--- START ---
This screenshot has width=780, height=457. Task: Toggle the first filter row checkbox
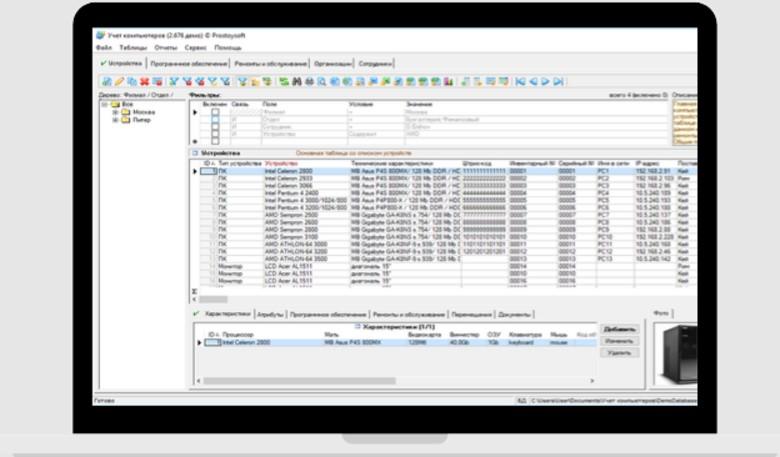(215, 112)

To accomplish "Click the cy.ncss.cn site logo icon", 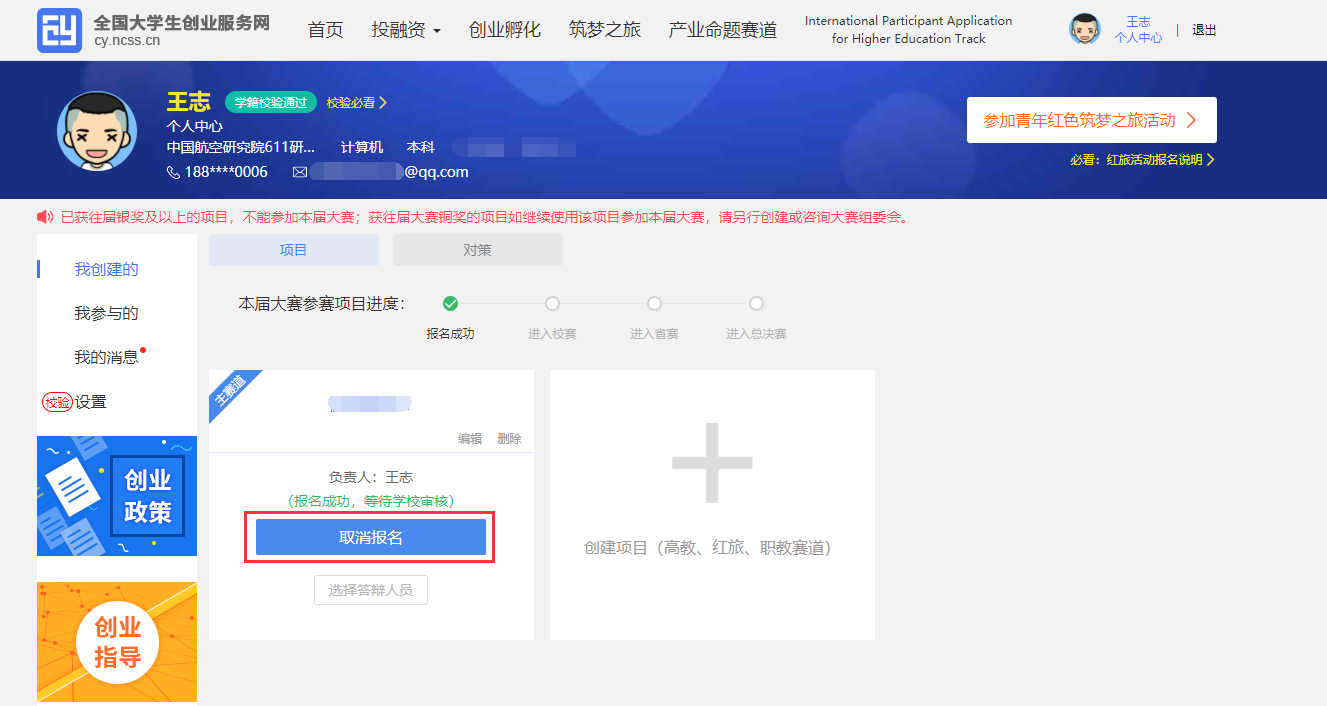I will coord(59,31).
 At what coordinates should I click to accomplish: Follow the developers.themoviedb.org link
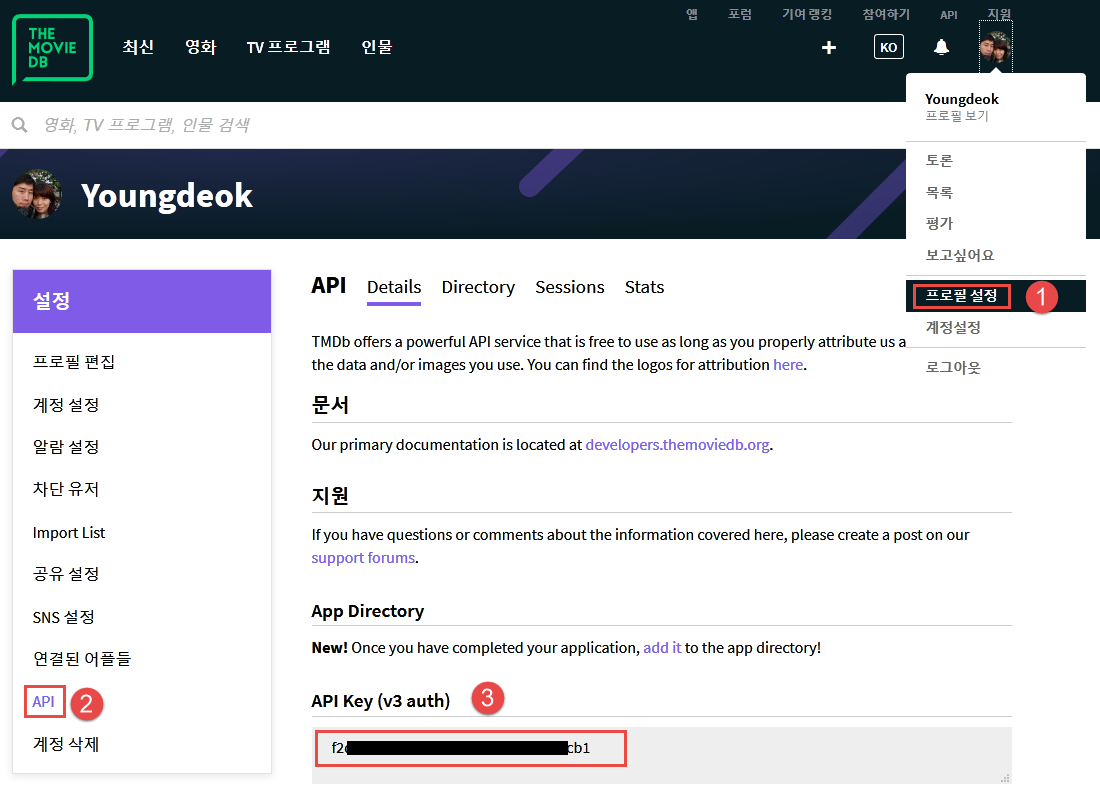pyautogui.click(x=677, y=444)
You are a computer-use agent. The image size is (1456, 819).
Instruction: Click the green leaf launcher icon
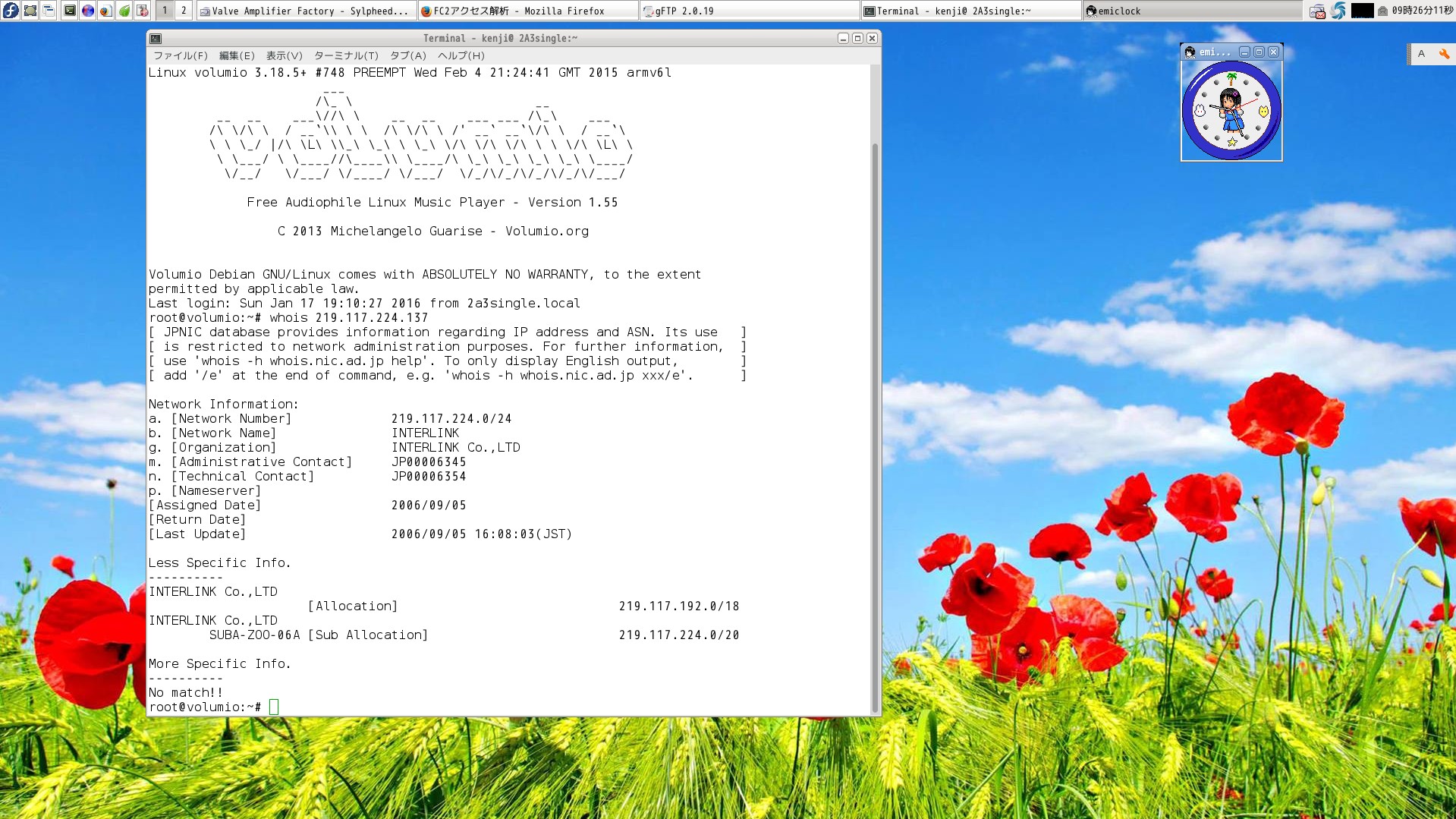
--- END ---
- **Work item**
The copy must start at the line containing "You are a computer-use" and end at the last line of the data, matching each line exactly. It must hold no pictures.

- **The completed task**
You are a computer-use agent. The image size is (1456, 819).
Instruction: Click the green leaf launcher icon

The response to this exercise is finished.